Excerpts from a dataset —
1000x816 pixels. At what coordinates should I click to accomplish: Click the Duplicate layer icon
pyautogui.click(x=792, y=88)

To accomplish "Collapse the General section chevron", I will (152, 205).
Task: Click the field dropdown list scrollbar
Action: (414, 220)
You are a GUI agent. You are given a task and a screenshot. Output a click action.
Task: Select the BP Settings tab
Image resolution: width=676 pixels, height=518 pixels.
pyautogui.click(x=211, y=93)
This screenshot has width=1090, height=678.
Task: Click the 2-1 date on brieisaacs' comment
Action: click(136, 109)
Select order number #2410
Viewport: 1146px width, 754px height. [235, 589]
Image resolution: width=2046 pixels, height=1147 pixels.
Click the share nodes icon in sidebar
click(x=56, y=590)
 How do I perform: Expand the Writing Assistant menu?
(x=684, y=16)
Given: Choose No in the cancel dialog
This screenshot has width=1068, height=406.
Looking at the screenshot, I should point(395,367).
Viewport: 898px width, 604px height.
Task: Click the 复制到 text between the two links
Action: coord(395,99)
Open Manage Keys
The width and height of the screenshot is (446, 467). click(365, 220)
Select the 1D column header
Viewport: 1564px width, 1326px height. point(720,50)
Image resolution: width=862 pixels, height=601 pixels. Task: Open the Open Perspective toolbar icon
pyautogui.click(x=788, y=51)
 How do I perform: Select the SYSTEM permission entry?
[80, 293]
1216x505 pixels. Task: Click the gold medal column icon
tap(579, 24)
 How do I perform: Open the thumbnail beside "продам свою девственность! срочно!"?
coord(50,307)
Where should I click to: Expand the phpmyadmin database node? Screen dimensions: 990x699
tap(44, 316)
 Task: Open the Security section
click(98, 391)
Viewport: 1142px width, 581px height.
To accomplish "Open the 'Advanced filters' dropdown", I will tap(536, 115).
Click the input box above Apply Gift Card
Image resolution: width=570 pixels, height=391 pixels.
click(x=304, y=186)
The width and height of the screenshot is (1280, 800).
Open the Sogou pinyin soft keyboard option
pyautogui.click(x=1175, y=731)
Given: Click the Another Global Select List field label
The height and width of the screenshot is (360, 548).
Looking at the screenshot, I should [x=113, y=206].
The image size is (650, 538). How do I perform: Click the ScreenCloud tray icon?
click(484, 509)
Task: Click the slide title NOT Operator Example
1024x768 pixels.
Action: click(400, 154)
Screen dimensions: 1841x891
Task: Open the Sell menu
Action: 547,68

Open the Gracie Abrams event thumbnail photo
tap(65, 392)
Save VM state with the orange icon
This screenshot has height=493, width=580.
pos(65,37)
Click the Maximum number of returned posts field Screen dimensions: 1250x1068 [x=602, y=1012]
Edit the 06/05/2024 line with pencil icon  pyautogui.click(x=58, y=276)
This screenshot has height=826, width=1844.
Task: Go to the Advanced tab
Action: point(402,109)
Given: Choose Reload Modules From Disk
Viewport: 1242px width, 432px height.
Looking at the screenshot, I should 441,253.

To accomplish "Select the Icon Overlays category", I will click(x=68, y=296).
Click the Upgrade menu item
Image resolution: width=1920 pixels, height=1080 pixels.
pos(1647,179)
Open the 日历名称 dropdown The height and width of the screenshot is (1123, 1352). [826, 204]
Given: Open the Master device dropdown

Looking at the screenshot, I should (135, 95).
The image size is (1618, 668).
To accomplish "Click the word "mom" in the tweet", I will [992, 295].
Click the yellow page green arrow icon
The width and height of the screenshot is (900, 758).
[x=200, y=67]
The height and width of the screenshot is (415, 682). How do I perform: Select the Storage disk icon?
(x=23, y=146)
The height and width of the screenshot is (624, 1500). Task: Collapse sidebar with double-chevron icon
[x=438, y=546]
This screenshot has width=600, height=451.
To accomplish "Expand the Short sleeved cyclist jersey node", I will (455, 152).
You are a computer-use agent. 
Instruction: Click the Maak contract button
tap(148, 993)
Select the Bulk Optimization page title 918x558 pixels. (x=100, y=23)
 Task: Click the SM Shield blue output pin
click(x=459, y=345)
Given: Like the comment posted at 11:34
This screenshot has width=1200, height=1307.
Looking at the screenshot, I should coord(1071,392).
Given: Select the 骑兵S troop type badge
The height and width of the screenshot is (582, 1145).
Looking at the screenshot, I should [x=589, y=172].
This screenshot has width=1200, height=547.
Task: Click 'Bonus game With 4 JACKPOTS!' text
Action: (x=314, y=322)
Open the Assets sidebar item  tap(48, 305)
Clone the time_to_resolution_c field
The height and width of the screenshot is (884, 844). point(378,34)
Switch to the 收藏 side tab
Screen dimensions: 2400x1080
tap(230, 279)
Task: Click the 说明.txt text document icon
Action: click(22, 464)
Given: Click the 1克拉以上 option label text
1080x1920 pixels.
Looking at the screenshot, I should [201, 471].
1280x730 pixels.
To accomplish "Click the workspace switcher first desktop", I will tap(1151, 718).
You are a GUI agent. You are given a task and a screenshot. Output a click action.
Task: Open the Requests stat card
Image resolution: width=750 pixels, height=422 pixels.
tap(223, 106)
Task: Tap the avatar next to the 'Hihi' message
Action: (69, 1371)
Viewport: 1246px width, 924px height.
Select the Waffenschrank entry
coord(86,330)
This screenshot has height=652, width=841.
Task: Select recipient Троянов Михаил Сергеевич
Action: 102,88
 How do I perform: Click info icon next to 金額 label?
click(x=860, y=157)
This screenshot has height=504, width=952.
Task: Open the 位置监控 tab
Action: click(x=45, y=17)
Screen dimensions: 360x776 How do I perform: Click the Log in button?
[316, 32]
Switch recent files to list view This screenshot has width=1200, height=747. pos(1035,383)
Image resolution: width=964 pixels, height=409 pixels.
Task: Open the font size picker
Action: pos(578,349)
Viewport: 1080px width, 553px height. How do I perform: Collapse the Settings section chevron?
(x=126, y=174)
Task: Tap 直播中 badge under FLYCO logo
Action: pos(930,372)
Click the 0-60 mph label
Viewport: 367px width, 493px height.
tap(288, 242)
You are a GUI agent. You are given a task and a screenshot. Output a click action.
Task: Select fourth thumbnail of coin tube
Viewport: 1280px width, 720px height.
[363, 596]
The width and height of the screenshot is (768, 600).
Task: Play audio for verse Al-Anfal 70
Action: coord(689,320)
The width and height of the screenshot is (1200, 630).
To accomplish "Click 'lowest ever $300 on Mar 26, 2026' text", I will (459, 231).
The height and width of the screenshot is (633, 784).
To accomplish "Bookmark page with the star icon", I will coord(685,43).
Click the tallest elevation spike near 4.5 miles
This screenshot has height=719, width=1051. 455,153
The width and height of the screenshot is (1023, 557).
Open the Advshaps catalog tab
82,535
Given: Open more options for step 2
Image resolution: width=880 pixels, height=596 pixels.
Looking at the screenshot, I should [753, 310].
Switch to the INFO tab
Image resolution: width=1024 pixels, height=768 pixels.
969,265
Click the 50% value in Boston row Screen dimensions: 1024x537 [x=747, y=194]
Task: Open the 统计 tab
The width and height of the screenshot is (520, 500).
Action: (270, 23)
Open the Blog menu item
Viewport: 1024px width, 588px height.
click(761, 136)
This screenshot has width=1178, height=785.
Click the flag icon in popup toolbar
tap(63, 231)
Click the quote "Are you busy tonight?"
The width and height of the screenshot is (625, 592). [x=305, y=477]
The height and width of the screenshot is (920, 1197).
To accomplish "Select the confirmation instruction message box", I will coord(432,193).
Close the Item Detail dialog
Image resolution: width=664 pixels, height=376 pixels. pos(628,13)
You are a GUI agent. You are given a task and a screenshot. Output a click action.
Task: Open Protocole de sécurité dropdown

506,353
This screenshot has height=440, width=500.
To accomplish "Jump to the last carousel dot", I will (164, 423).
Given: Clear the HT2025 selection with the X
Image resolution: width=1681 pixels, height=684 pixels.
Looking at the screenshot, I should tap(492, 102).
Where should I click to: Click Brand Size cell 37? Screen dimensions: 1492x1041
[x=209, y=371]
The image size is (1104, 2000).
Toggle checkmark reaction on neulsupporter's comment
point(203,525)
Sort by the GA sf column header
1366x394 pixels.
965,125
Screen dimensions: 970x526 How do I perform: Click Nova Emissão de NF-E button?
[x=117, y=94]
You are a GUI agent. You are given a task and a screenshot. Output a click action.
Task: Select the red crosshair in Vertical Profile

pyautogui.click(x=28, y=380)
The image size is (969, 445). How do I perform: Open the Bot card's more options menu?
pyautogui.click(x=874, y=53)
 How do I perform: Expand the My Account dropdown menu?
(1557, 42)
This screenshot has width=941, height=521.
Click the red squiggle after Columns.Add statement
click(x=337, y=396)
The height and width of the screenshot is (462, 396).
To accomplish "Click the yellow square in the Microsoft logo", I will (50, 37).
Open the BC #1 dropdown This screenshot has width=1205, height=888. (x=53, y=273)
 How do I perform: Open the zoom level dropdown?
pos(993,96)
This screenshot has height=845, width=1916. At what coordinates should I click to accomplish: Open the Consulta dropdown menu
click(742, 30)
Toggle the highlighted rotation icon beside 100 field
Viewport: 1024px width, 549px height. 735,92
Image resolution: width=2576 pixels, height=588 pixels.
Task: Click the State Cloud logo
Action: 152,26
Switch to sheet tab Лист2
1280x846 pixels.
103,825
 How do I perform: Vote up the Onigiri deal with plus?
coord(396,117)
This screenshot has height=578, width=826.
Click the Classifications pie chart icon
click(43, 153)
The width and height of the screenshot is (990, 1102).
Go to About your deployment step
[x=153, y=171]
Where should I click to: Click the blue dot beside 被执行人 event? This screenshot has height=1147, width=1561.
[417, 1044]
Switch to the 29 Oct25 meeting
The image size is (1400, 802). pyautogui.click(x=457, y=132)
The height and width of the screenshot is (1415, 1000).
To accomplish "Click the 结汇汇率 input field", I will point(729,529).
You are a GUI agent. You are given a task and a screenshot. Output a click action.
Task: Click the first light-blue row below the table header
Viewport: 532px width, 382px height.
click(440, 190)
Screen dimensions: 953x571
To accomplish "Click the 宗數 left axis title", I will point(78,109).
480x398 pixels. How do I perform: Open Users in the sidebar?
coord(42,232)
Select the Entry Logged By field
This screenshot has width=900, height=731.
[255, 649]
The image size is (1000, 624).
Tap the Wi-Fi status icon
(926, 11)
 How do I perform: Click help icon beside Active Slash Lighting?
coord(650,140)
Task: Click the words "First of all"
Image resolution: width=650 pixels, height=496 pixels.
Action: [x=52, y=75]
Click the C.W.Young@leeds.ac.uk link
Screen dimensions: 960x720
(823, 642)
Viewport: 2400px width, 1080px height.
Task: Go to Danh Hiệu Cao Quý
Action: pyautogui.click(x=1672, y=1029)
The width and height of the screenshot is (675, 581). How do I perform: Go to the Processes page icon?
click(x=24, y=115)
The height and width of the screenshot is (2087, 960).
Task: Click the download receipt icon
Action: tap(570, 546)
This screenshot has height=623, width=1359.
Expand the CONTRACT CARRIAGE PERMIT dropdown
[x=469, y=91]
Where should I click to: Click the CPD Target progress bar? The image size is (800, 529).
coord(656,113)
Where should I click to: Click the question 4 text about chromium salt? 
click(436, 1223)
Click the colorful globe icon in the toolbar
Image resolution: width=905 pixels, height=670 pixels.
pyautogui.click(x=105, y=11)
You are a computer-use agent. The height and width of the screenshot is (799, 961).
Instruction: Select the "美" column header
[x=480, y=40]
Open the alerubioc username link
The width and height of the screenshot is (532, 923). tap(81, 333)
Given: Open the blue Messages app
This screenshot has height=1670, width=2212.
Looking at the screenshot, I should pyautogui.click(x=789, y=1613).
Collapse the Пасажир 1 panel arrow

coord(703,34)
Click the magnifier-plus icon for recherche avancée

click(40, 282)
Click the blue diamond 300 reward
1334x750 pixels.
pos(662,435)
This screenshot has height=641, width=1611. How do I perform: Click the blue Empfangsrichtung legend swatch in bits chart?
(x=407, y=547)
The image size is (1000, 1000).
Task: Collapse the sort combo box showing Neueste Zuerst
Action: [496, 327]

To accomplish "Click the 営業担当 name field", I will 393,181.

REQUIRED ACTION — Copy each line from the entries above that has the word "title" in it.

WRITTEN SOLUTION —
Task: Click the slide title NOT Operator Example
Select the Bulk Optimization page title 918x558 pixels. (x=100, y=23)
To accomplish "Click the 宗數 left axis title", I will point(78,109).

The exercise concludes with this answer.